### Work order:
Images are to be excluded from the copy, and the records below reproduced word for word.

(Dataset entries)
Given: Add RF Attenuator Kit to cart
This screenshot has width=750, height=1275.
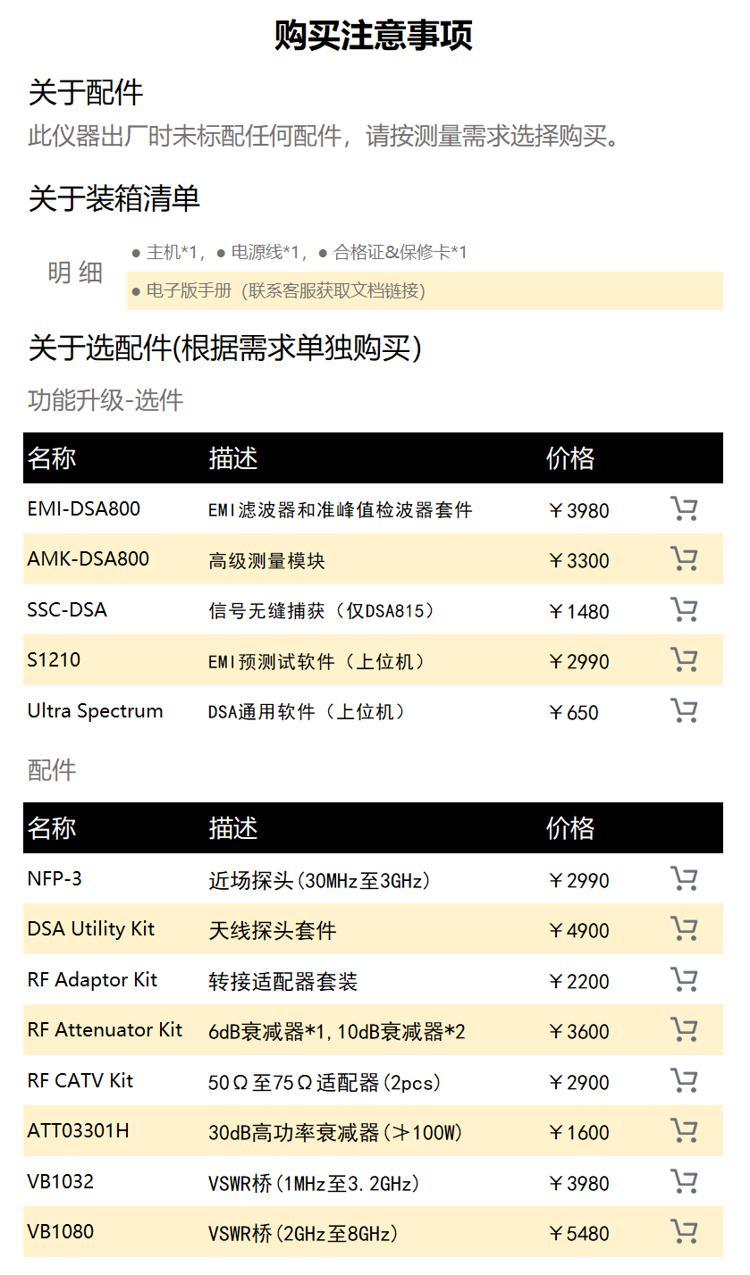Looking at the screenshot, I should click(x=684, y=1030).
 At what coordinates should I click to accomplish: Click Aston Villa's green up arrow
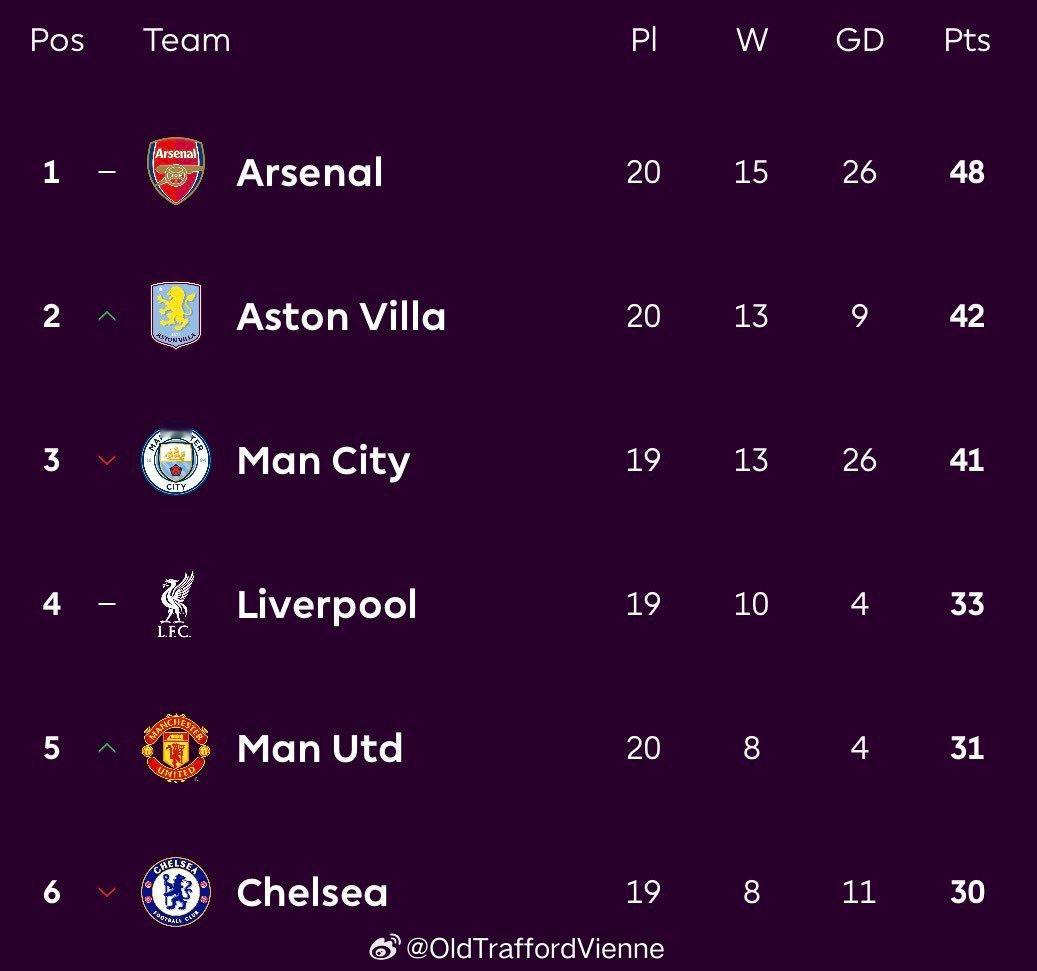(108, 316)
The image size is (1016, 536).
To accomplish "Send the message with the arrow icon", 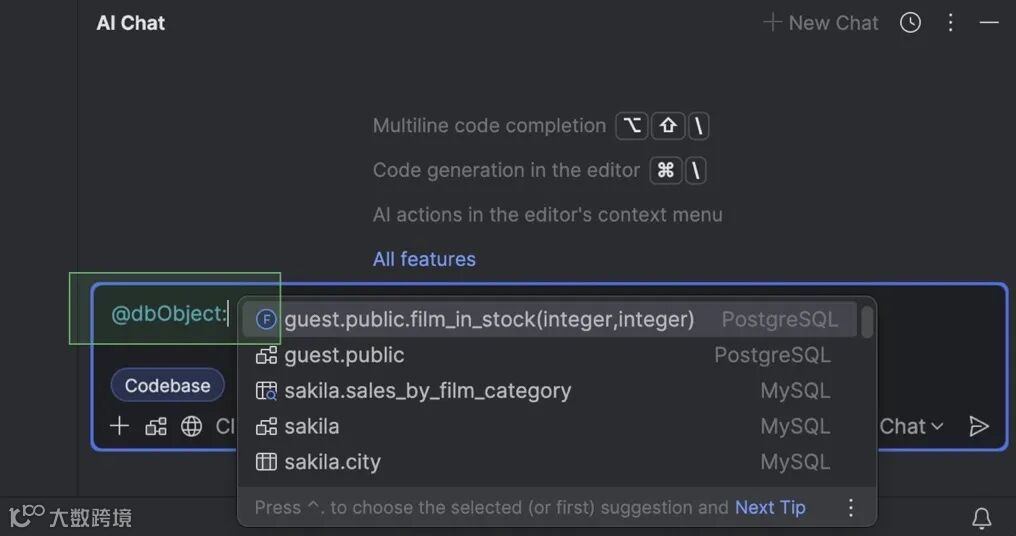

### Answer to the exercise:
Given: Add RF Attenuator Kit to cart
This screenshot has width=750, height=1275.
Looking at the screenshot, I should click(x=684, y=1030).
 At what coordinates should I click to accomplish: Click Aston Villa's green up arrow
(108, 316)
The image size is (1016, 536).
To accomplish "Send the message with the arrow icon", 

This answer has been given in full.